*Provided data:*
####################
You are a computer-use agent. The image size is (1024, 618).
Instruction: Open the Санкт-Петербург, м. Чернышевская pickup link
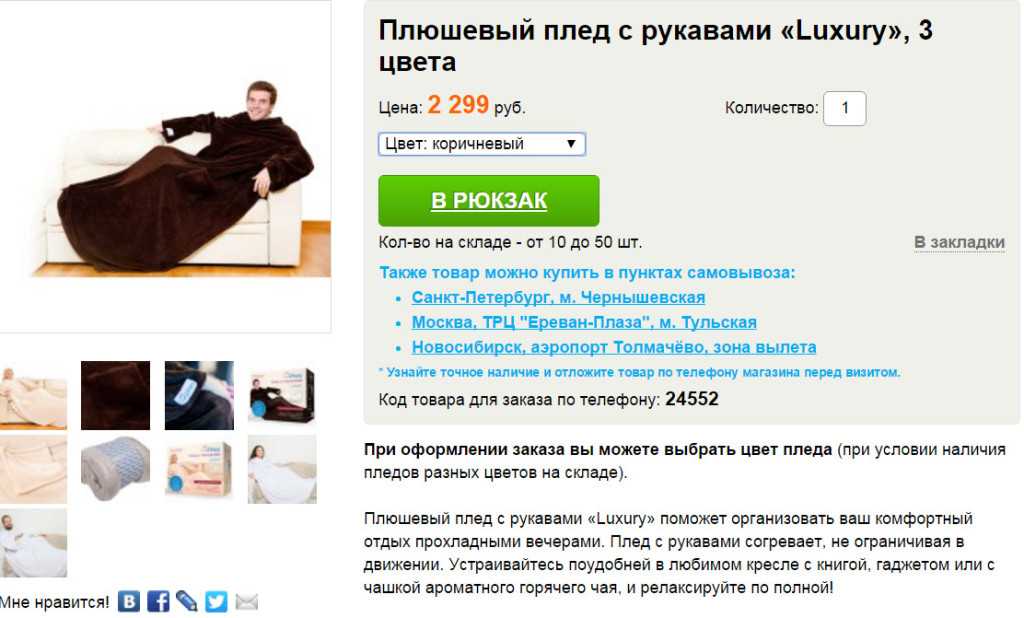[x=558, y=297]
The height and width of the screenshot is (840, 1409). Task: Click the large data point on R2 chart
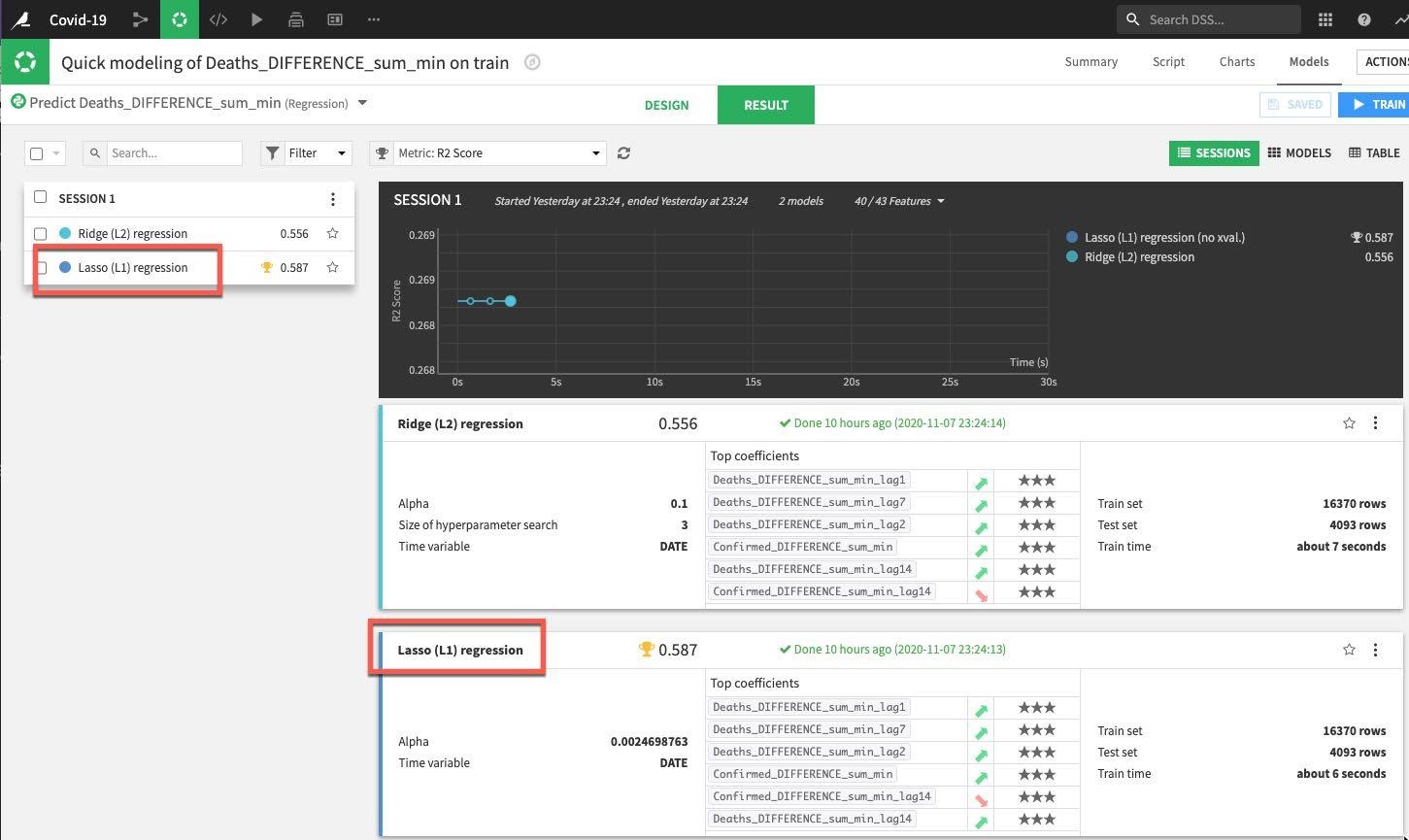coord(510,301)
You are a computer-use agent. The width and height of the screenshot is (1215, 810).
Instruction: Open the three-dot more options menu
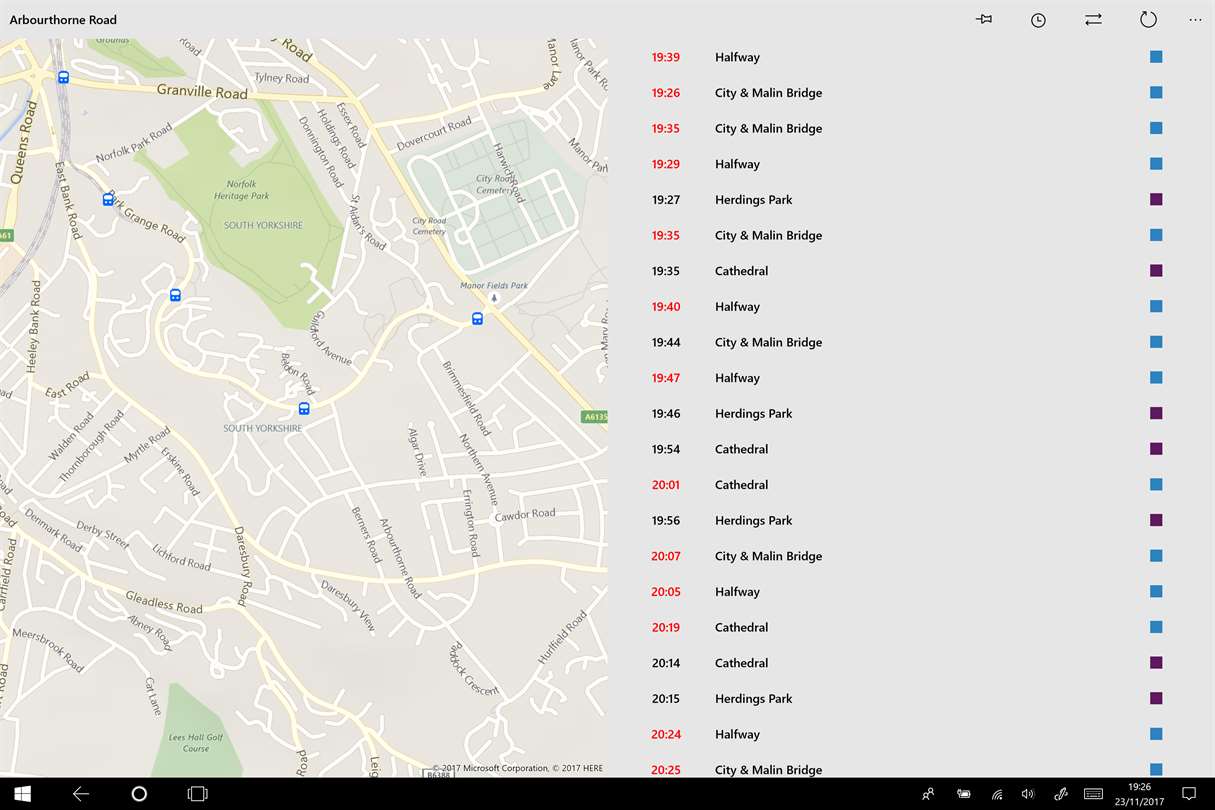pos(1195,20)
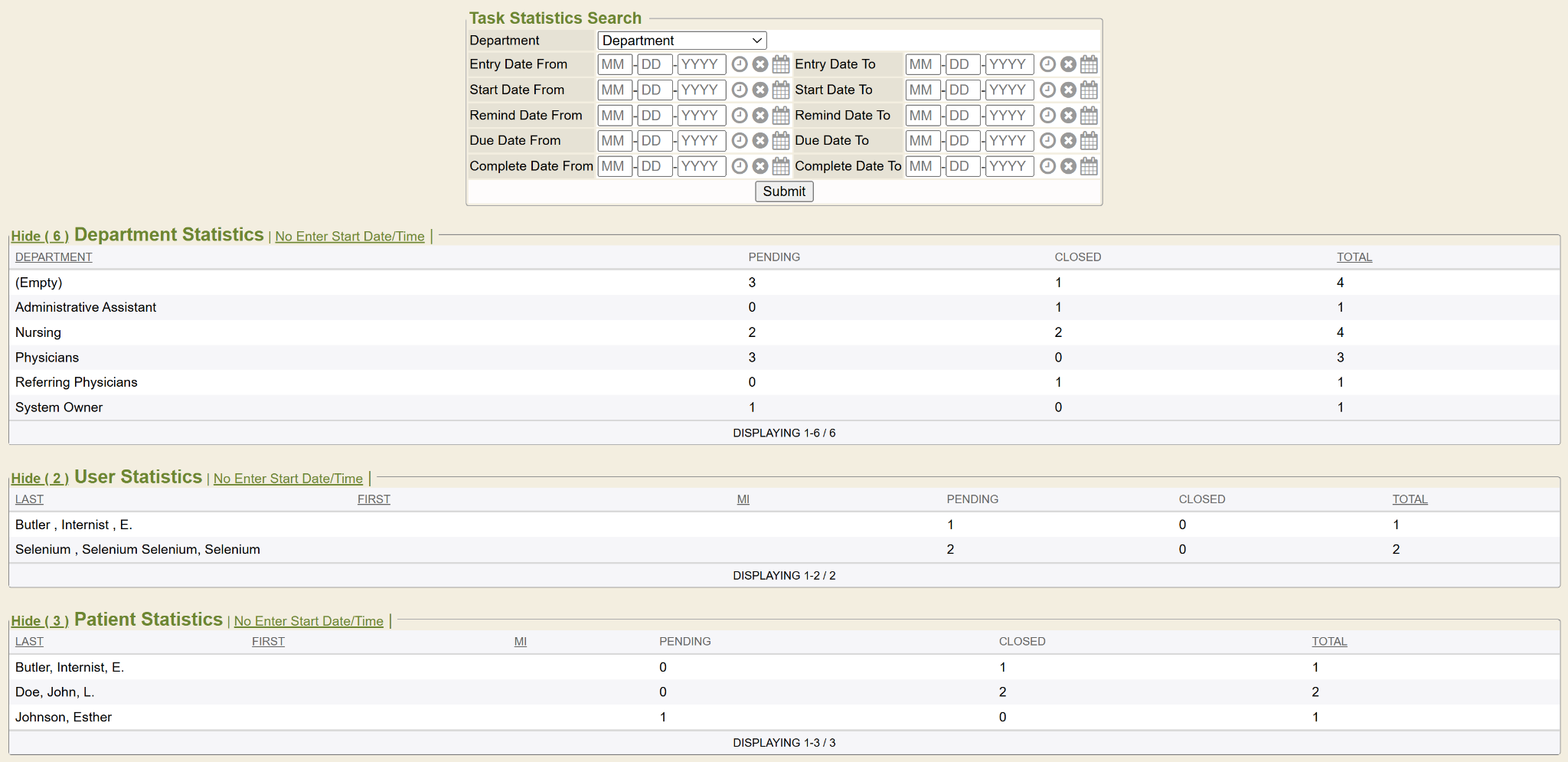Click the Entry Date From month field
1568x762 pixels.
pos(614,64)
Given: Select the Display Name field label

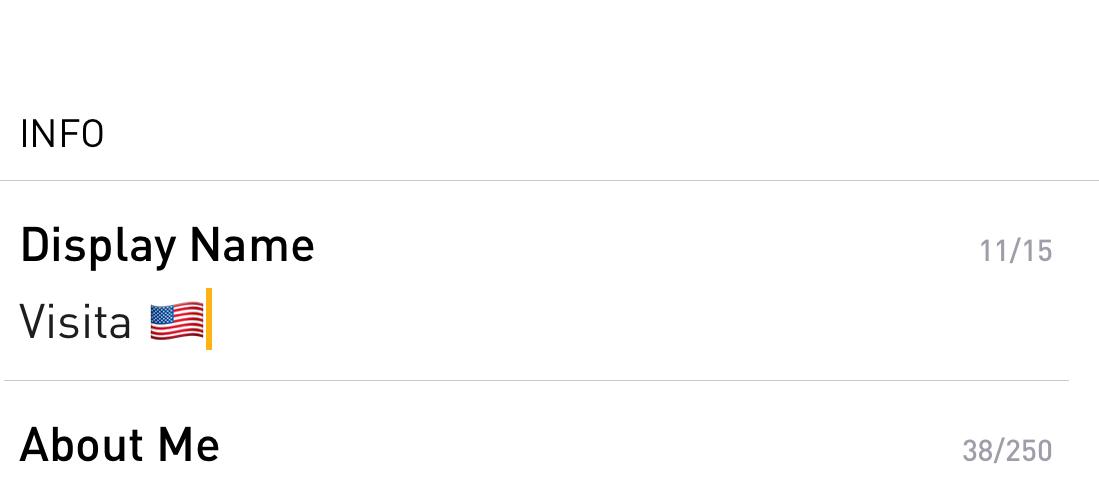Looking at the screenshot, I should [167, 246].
####################
*Required task:* Convert the lines above into a Markdown table with the columns Number and Line Text, one entry per line. Skip blank lines and leave the pictures out.

*Result of the task:*
| Number | Line Text |
|---|---|
| 1 | You are a computer-use agent. The image size is (1024, 618). |
| 2 | Instruction: Open the Санкт-Петербург, м. Чернышевская pickup link |
| 3 | [x=558, y=297] |
| 4 | The height and width of the screenshot is (840, 1409). Task: Click the large data point on R2 chart |
| 5 | coord(510,301) |
| 6 | You are a computer-use agent. The width and height of the screenshot is (1215, 810). |
| 7 | Instruction: Open the three-dot more options menu |
| 8 | pos(1195,20) |
| 9 | Click the Entry Date From month field |
| 10 | 1568x762 pixels. |
| 11 | pos(614,64) |
| 12 | Given: Select the Display Name field label |
| 13 | Looking at the screenshot, I should [167, 246]. |